Is maintaining the same skill level problematic, as long as the tasks are performed at an acceptable level? In other words, why is good enough not good enough? There is evidence that without deliberate practice some skills actually decline over time. Ericsson describes a 1960 study involving the diagnosis of heart sounds of healthy and ill patients by medical students and physicians. As expected, the accuracy of diagnosis by students and residents increased in response to their training and was highest among specialists (cardiologists). However, the diagnostic accuracy of general practice physicians actually declined the further removed they were from the end of their training.4 It is the purposeful practice of a procedure, rather than simply performing it repeatedly, that improves skill: “Tennis players will not improve their backhand volley in tennis by playing more games.”4
Closing Thoughts
Few of us will become as well known for our skills as Michael Jordan has been for his. However, any improvement in our clinical abilities benefits our patients. Identifying specific clinical and technical skills that we would like to improve upon, focusing our attention and effort in those areas, and actively soliciting feedback from others can all contribute to this important goal.

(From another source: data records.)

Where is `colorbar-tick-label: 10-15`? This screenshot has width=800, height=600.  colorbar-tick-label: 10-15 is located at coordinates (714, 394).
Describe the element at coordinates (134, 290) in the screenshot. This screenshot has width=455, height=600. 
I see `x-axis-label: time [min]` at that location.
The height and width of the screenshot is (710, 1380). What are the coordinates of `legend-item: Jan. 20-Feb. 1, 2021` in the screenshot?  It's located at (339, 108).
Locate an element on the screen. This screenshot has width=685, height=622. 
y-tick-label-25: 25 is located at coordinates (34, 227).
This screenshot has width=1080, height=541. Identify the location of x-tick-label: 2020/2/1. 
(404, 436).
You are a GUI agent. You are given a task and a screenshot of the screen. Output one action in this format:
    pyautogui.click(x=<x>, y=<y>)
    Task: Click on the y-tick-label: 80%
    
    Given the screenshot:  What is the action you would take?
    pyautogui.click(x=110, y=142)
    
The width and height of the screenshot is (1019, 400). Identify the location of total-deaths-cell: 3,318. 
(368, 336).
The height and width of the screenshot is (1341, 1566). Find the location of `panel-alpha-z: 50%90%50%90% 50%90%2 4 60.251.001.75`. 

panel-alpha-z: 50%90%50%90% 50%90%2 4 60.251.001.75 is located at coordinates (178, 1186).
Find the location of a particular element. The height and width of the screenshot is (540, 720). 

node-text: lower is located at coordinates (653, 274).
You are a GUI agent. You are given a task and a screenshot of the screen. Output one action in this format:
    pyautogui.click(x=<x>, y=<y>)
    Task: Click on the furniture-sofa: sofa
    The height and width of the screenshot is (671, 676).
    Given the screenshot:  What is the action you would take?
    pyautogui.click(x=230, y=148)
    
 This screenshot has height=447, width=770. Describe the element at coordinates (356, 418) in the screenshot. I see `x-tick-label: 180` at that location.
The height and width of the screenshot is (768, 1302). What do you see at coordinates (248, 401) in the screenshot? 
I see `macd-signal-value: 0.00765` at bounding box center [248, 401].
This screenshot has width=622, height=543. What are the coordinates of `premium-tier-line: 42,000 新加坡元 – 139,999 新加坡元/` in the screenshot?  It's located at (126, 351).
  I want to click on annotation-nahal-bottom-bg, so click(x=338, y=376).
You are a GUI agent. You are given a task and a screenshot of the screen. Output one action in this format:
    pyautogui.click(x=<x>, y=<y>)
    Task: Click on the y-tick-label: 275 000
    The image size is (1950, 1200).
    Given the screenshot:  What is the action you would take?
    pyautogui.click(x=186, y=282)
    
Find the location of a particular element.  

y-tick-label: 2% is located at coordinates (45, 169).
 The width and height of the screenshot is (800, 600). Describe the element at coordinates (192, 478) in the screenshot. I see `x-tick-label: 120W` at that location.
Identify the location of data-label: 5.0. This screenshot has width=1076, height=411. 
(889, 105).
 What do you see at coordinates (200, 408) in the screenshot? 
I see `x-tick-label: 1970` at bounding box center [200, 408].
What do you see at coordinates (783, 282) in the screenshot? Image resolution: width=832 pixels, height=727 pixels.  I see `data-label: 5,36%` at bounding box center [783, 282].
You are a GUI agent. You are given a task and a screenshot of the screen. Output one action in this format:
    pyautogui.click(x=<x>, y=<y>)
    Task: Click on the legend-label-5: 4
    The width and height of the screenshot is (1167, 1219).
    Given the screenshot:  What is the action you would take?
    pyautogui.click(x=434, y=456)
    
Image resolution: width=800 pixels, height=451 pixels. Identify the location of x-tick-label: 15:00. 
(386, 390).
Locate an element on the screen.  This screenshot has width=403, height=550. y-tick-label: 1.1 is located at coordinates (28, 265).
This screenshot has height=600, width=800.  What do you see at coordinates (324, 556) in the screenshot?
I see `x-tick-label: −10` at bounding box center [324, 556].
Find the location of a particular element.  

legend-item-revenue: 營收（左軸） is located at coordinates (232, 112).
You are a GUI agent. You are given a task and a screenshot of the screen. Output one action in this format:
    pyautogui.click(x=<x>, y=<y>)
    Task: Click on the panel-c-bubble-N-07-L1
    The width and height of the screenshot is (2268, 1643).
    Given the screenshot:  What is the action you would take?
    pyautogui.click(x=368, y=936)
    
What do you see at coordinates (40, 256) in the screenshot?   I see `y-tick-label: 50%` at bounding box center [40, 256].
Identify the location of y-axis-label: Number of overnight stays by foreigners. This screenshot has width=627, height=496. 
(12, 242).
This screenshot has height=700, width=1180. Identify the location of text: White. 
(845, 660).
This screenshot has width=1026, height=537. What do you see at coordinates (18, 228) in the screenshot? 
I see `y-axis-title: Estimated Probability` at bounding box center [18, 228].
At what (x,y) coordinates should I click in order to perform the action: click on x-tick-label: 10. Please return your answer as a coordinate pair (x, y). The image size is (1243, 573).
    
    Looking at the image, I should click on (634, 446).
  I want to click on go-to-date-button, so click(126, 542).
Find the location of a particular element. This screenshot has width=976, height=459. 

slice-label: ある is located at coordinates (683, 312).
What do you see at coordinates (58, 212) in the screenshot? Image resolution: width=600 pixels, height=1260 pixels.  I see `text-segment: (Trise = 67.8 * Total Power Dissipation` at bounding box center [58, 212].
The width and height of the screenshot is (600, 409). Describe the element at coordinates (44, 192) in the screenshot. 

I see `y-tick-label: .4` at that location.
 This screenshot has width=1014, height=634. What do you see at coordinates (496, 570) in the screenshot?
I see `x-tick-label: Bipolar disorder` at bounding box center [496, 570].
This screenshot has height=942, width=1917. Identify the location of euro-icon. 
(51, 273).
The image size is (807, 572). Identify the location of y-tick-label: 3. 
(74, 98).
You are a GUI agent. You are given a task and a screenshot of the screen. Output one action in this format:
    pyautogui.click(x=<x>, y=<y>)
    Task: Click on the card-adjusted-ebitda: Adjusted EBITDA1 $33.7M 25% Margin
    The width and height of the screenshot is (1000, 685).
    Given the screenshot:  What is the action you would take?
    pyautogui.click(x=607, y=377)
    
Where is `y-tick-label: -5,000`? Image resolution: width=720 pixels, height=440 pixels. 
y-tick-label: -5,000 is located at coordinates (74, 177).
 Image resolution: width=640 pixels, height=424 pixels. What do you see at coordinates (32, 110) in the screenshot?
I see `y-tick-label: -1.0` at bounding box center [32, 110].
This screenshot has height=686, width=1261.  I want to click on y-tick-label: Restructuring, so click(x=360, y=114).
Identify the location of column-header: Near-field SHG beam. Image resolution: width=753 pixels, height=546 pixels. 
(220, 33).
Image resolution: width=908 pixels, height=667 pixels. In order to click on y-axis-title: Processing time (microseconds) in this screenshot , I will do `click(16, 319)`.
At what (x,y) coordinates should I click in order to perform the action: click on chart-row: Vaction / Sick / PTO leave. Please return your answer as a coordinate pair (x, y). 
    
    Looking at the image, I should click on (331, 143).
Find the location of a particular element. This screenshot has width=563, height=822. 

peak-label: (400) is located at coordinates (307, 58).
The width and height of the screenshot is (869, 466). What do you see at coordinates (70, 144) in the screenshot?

John T. Brinkmann, MA, CPO/L, FAAOP(D), is an assistant professor at Northwestern University Prosthetics-Orthotics Center. He has over 25 years of experience in patient care and education.
References
1. Scheidies, N. 2020. How to Be Like Mike: 21 Life Lessons from Michael Jordan. IncomeDiary. https://www.incomediary.com/how-to-be-like-mike-20-life-lessons-from-michael-jordan
2. https://scholar.google.com/citations?hl=en&user=Ym0clGUAAAAJ&view_op=list_works&sortby=pubdate
3. Ericsson, A., and R. Pool. 2016. Peak: Secrets from the New Science of Expertise. Houghton Mifflin Harcourt.
4. Ericsson, K. A. 2004. Deliberate practice and the acquisition and maintenance of expert performance in medicine and related domains. Academic Medicine 79(10):S70-81.
5. Ericsson, K. A. 2008. Deliberate practice and acquisition of expert performance: a general overview. Academic Emergency Medicine 15(11):988-94.
6. Lazenby, R. 2014. Michael Jordan: The life. Little, Brown and Company.